Segment Start: DATA RECORDS

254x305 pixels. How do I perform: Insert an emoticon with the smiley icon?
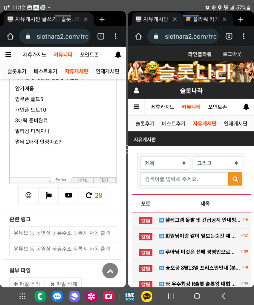[x=28, y=195]
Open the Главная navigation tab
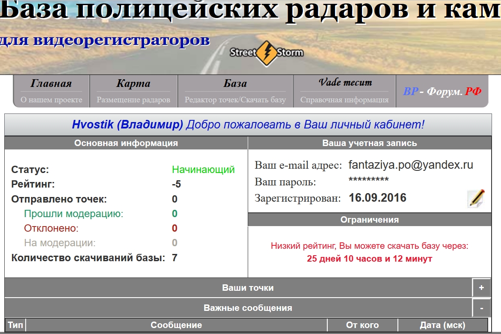Screen dimensions: 501x334 click(51, 91)
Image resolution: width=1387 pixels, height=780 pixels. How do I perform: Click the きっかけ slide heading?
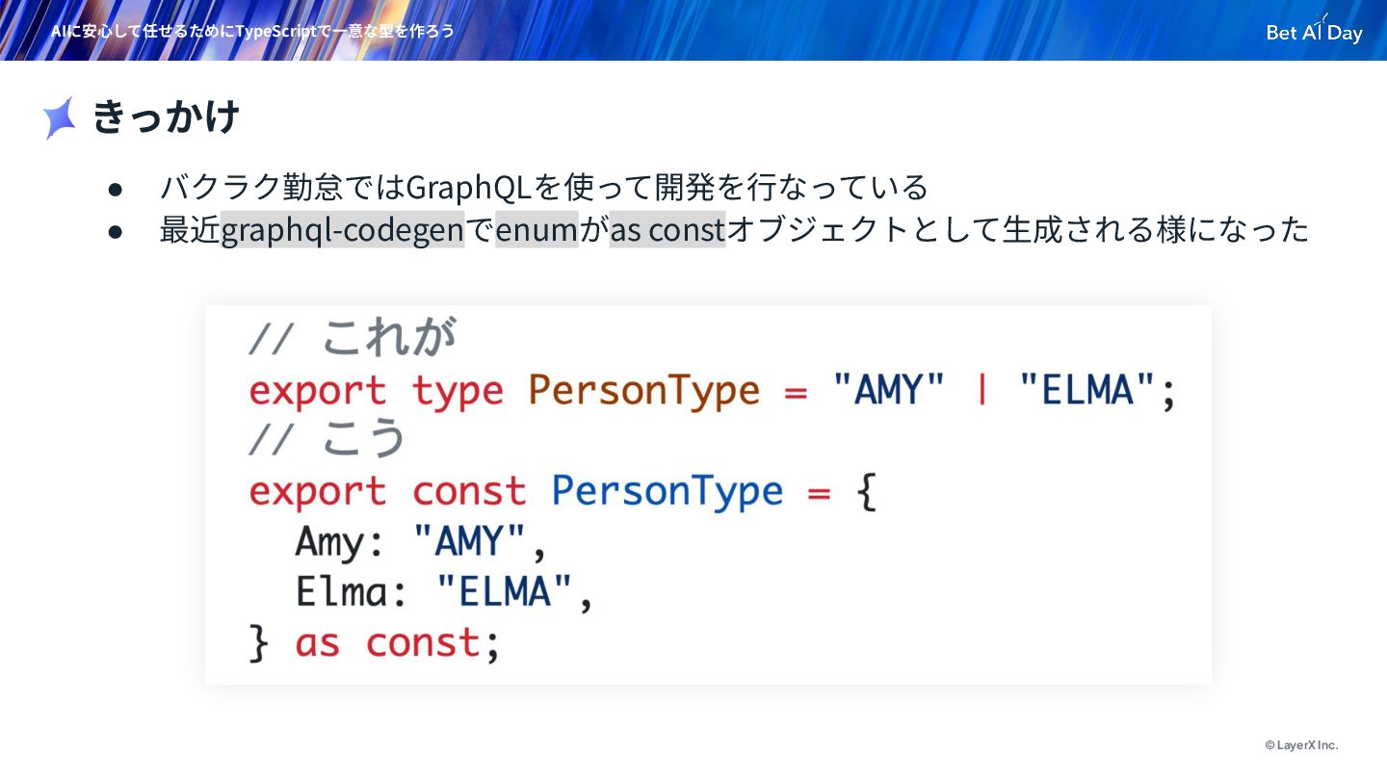tap(166, 117)
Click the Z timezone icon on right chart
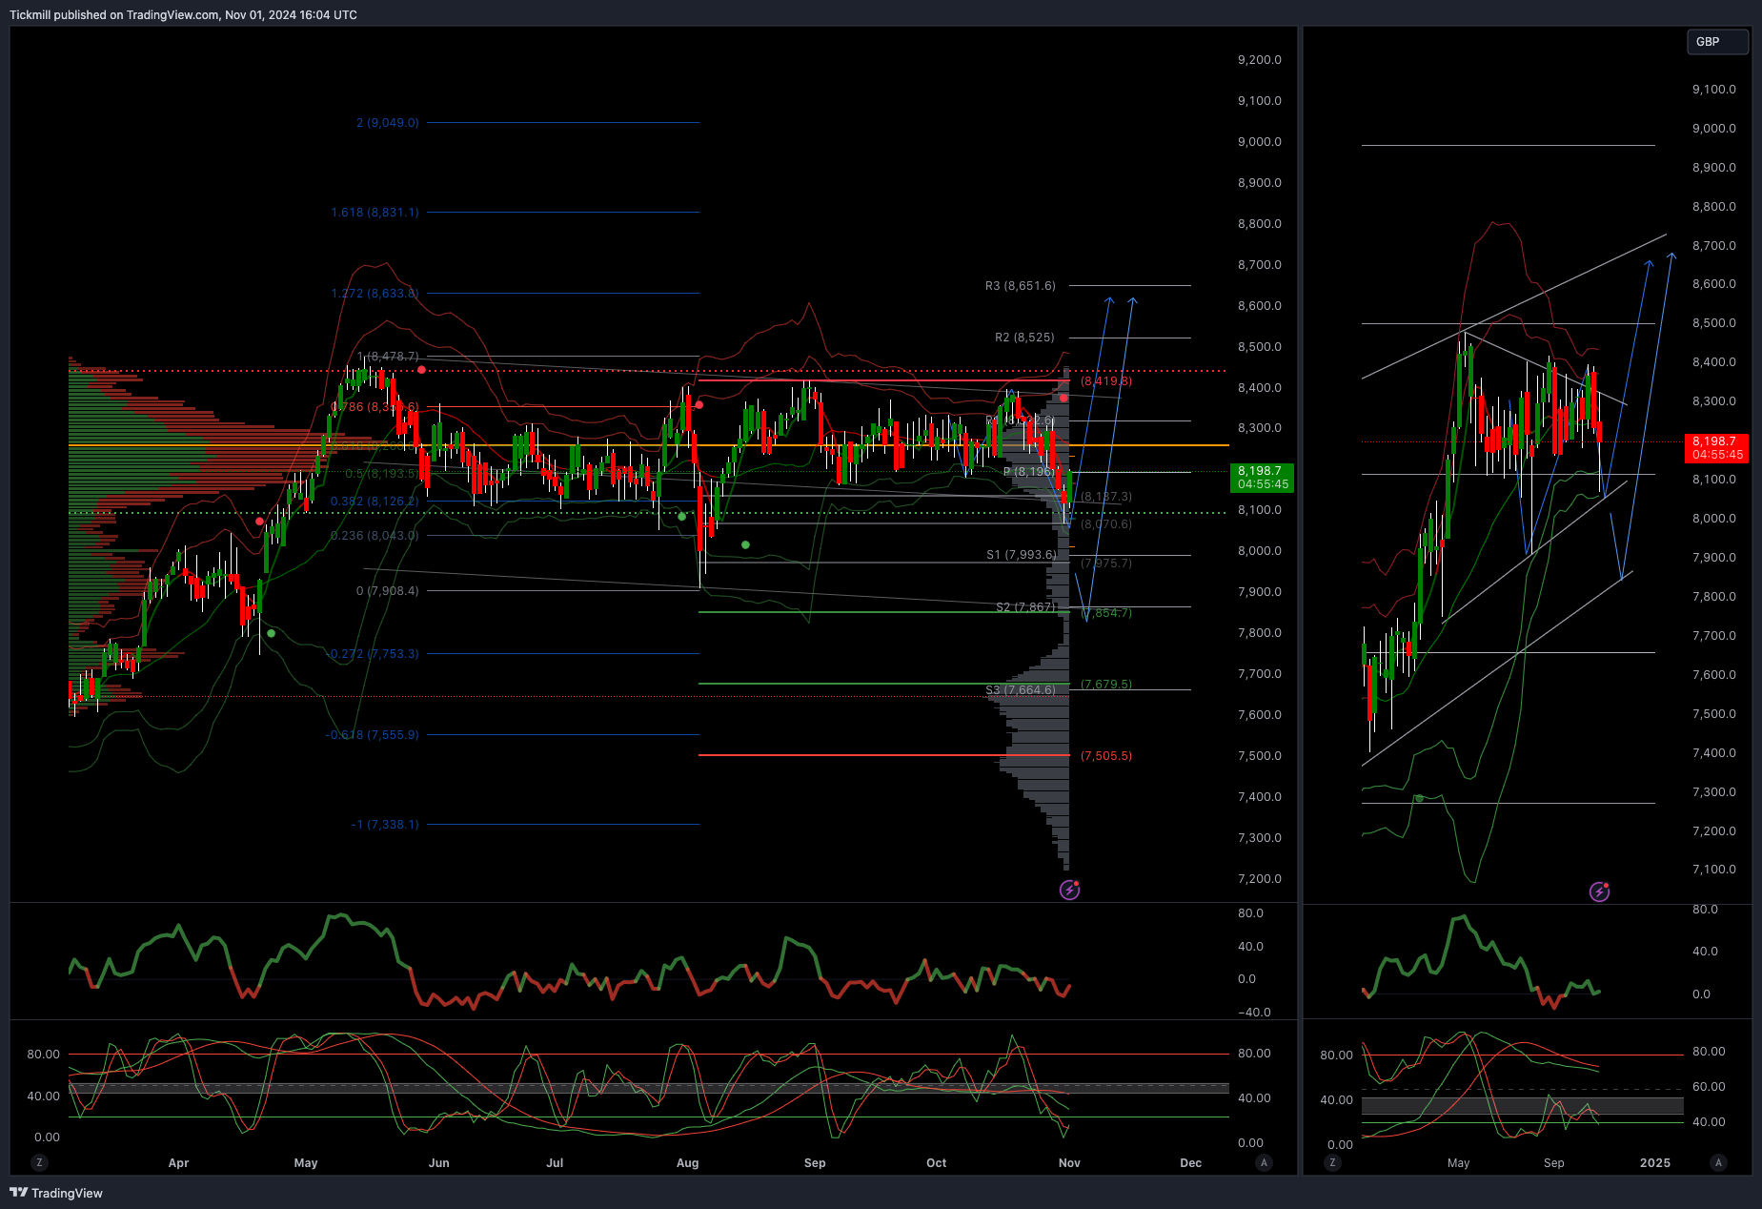Screen dimensions: 1762x1209 (x=1332, y=1162)
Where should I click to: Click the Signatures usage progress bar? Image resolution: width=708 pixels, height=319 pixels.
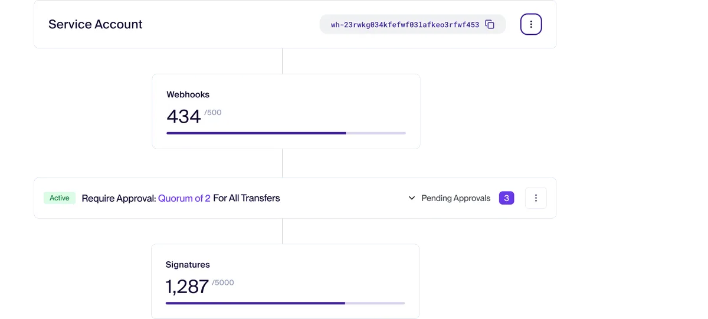(285, 303)
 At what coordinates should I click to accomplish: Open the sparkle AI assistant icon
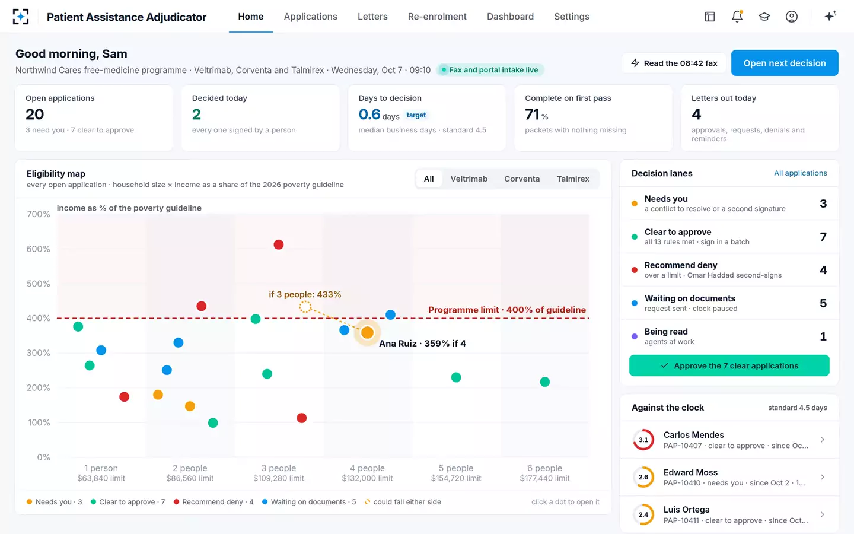tap(830, 16)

Segment End: DATA RECORDS

● **WORK ORDER**
Pictures are not part of the copy. Return every record exactly.

● **ANSWER FOR THE TASK**
254x305 pixels. How do I perform: Insert an emoticon with the smiley icon?
[x=28, y=195]
Open the Главная navigation tab
Screen dimensions: 501x334 click(51, 91)
Image resolution: width=1387 pixels, height=780 pixels. How do I perform: Click the きっかけ slide heading?
tap(166, 117)
Click the Z timezone icon on right chart
Screen dimensions: 1762x1209 (x=1332, y=1162)
Where should I click to: Click the Signatures usage progress bar? Image resolution: width=708 pixels, height=319 pixels.
(285, 303)
 At what coordinates should I click to accomplish: Open the sparkle AI assistant icon
tap(830, 16)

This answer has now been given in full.